Moviemaker Kevin Smith has explained his decision to self-distribute his new film RED STATE - he's sick of massive marketing costs in Hollywood.
The director premiered the horror movie at the Sundance Film Festival in Utah on Sunday (23Jan11) and revealed he would be releasing the $4 million (£2.7 million) picture through his newly-formed Smodcast Pictures company.
Smith has now taken to his Twitter.com page to explain to fans why he's taken the unusual route of shunning Hollywood distributors - insisting he doesn't want to be forced to spend millions on dollars on marketing the movie.
In a series of posts, he writes, "I'm gonna release my movie without spending $20 million. I wasn't like 'Burn in hell! You're all wrong!' I said it's stupid for a $4 million movie to have to spend $20 million to open in theatres, and it is for this movie.
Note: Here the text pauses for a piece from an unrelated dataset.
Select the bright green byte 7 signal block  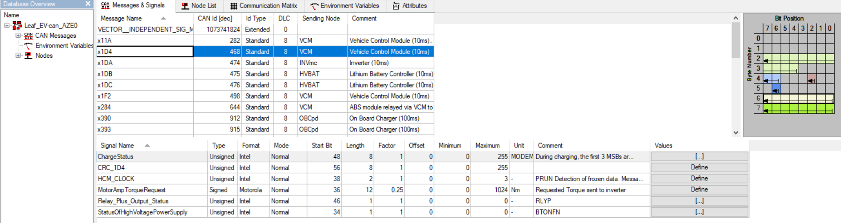click(798, 108)
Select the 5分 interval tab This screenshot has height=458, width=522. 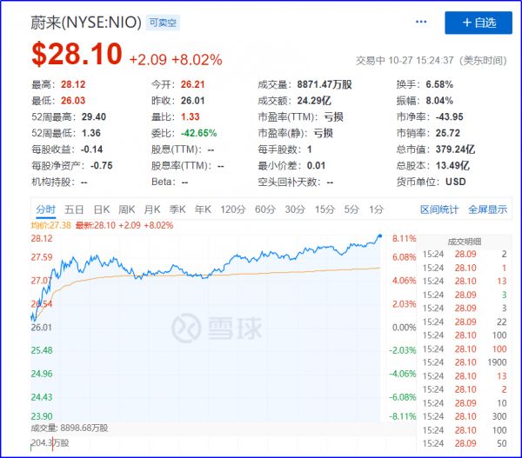tap(351, 209)
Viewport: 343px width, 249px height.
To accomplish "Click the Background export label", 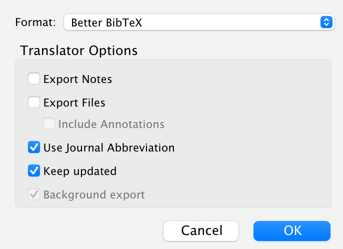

So we'll just do it ourselves.
"Even my friends in marketing aren't mad at me for saying the obvious: marketing costs are f**king ridiculous. But rather than b**ch about marketing costs, I'm trying to do something about it for my flick.
"Our whole thing isn't about making lots of money (although, we're definitely into that too); it's about not spending lots of money. I'm being anti-wasteful not anti-'H'wood' - and there's not a business in the world that'd frown on savings."